Poletti e Jobs Act: 79 mila nuovi contratti. Vera occupazione?
ROMA — «Da gennaio stipulati 79 mila contratti in più rispetto ai primi due mesi del 2014», questo è il primo bilancio fatto dal Ministro del Lavoro Giuliano Poletti, intervenuto alla Regione Lazio. Sarebbe quindi in atto un’impennata nell’occupazione italiana nei primi mesi del 2015, dovuta principalmente alla decontribuzione Inps introdotta dalla Legge di Stabilità 2015.
A partire dal 7 marzo è attesa un’ulteriore crescita per le assunzioni grazie ad un ritorno di fiamma per il contratto a tempo indeterminato che con il Jobs Act è diventato a garanzie crescenti e non più regolato dall’articolo 18 dello Statuto dei lavoratori, e che prevede benefici fiscali per tre anni.
I dati sulle comunicazioni obbligatorie del Ministero del Lavoro, relativi alle percentuali di incremento per questo tipo di contratto registrate nei primi mesi del 2015 rispetto allo stesso periodo del 2014, sono: 32,5% in più a gennaio 2015, con 40.500 rapporti in più attivati, e incremento del 38,4% a febbraio 2015, con 38.500 contratti a tempo indeterminato in più.
Per la fascia d’età compresa tra i quindici e i ventinove anni, l’aumento relativo ad assunzioni stabili raggiunge quota 41,4%.
Poletti ritiene che siano «dati significativi in coerenza con l’obiettivo di stabilizzazione dei contratti. Per me sono dati assolutamente positivi» e sono legati agli incentivi per le assunzioni a tempo indeterminato introdotti dal Governo con la legge di stabilità 2015.
Il Centro studi di Unimpresa sul Jobs Act stima che «i primi effetti concreti del Jobs Act si potranno tastare con mano a giugno», con una previsione entro la fine del 2015 di circa 250 mila nuove assunzioni realizzate grazie alla riforma del mercato del lavoro.

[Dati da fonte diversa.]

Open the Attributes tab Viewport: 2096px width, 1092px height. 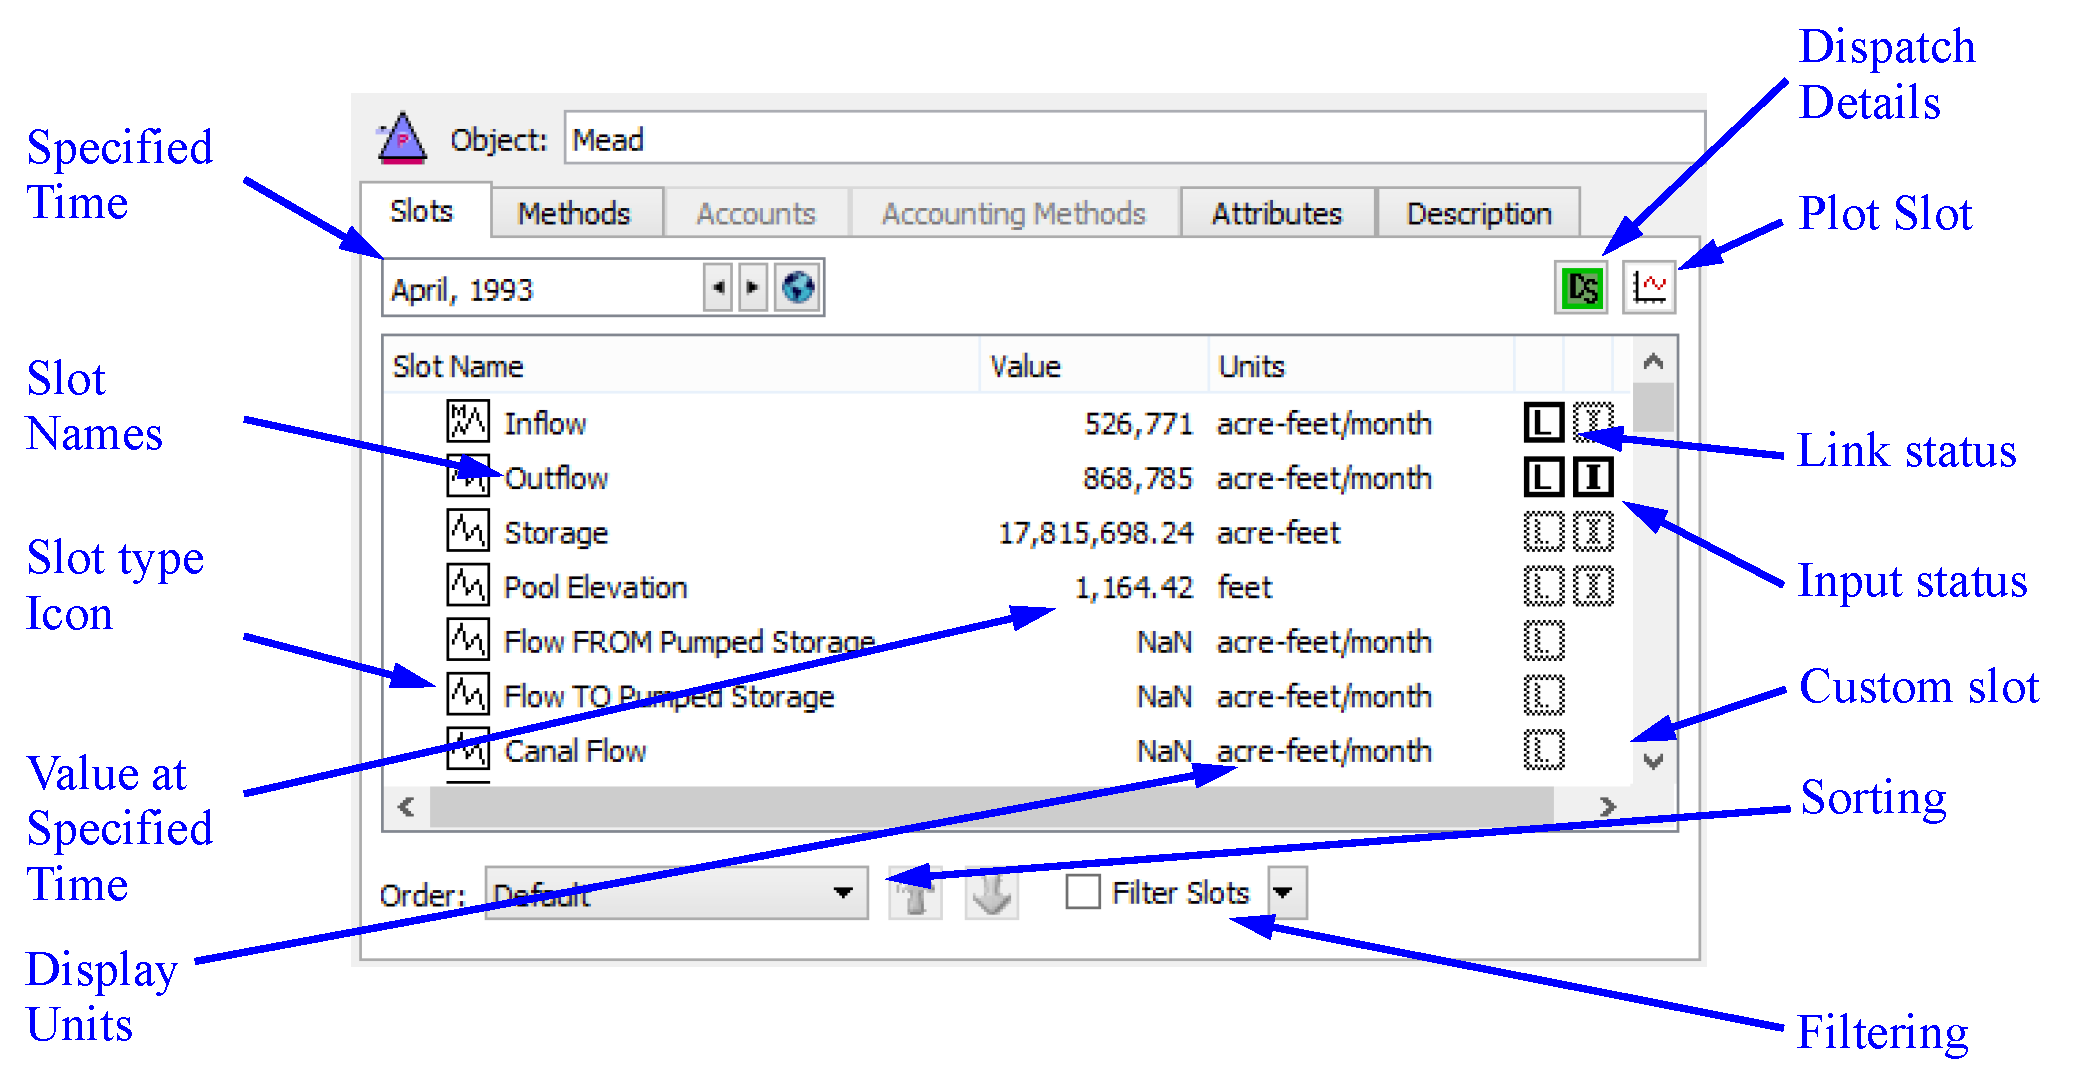1276,213
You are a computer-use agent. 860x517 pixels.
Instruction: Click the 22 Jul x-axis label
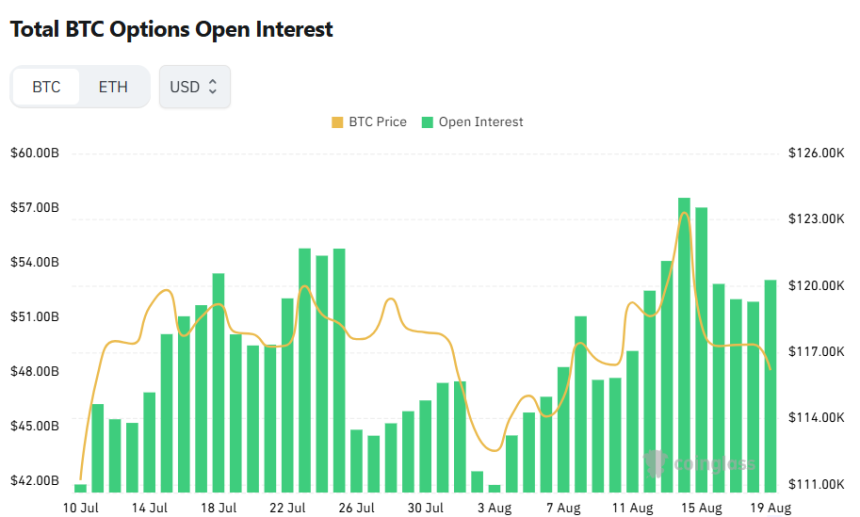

Il dato però non riguarda un aumento di occupazione al 100% ma «l’incremento dei contratti di lavoro sarà legato in parte alla stabilizzazione degli attuali precari (tempo determinato, contratti a progetto, partite Iva), in parte all’emersione di contratti irregolari o in nero, in parte a nuove assunzioni di disoccupati in senso stretto derivanti da incremento di produzione e prospettive di crescita delle aziende italiane», soprattutto nei settori del turismo, dell’edilizia e dei servizi.
Il vero bersaglio del contratto a tutele crescenti quindi non è quello della riduzione della disoccupazione, quanto quello della riduzione della precarietà.
Il saldo in attivo di questa riforma si avrà di conseguenza se la quota di assunzioni a termine si ridurrà, come anche la quota di assunzioni sotto altre forme non stabili, come i contratti a progetto e false partite Iva.
Per Poletti l’obiettivo del riordino dei contratti è proprio quello di «spostare sul contratto a tempo indeterminato il maggior numero di tipologie contrattuali esistenti oggi».
Non ne sono del tutto convinti i sindacati, per i quali l’intervento del Governo sulle forme di precariato rimane comunque poco soddisfacente e non risolutivo: «La montagna ha partorito un topolino».
In Italia infatti è ora possibile assumere a termine senza causa scritta e rinnovare per cinque volte il contratto nell’arco di tre anni. Un’impresa potrà quindi scegliere di offrire il nuovo contratto a tempo indeterminato a tutele crescenti soltanto dopo tre anni di contratto a termine, con i primi due anni d’indennizzo assolutamente modesto; condizioni queste che potrebbero rendere precario un nuovo assunto per almeno cinque anni. Una volta però esaurito il beneficio fiscale, la precarietà potrebbe però paradossalmente aumentare.